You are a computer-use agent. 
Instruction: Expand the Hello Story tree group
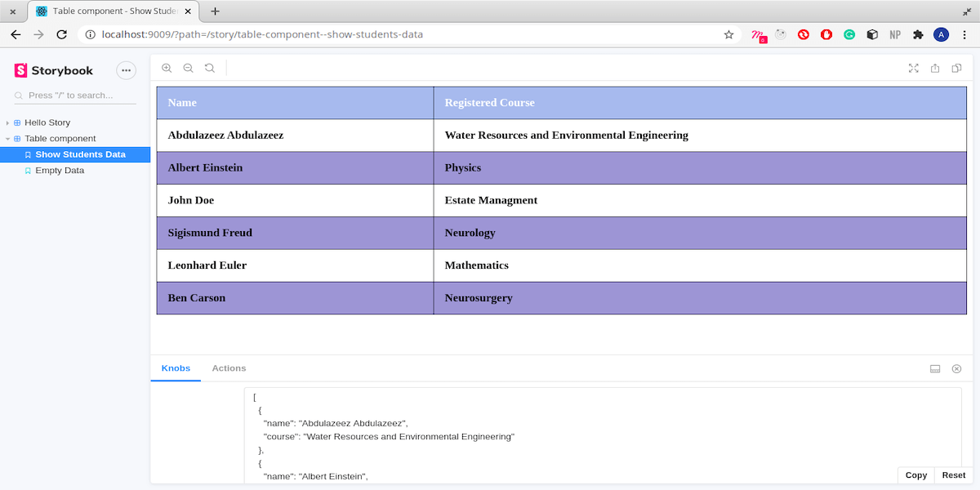[47, 123]
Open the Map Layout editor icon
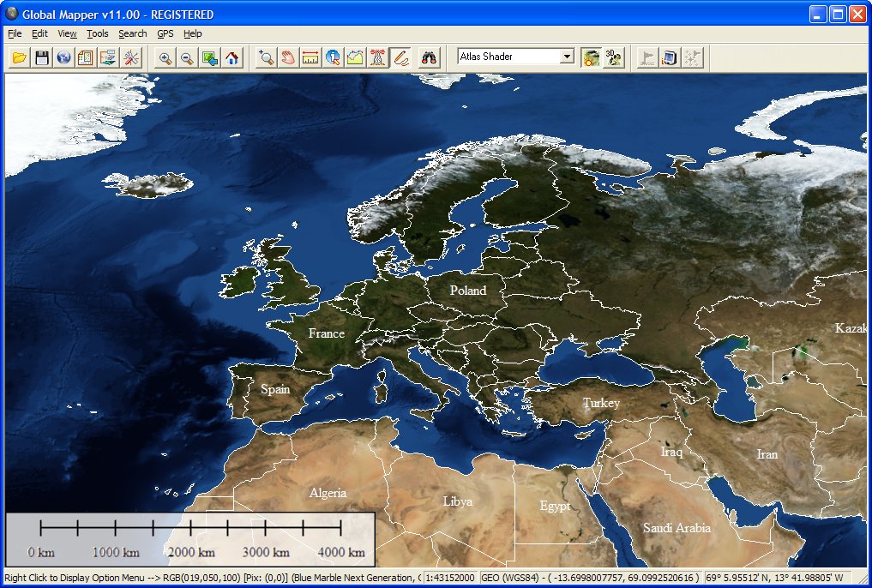Viewport: 872px width, 588px height. (109, 57)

────────────────

EXERCISE AIM
Print every line above once more, exactly. Omit the pictures.

EXERCISE RESULT
You are a computer-use agent. 
Instruction: Expand the Hello Story tree group
[47, 123]
Open the Map Layout editor icon
Viewport: 872px width, 588px height. (109, 57)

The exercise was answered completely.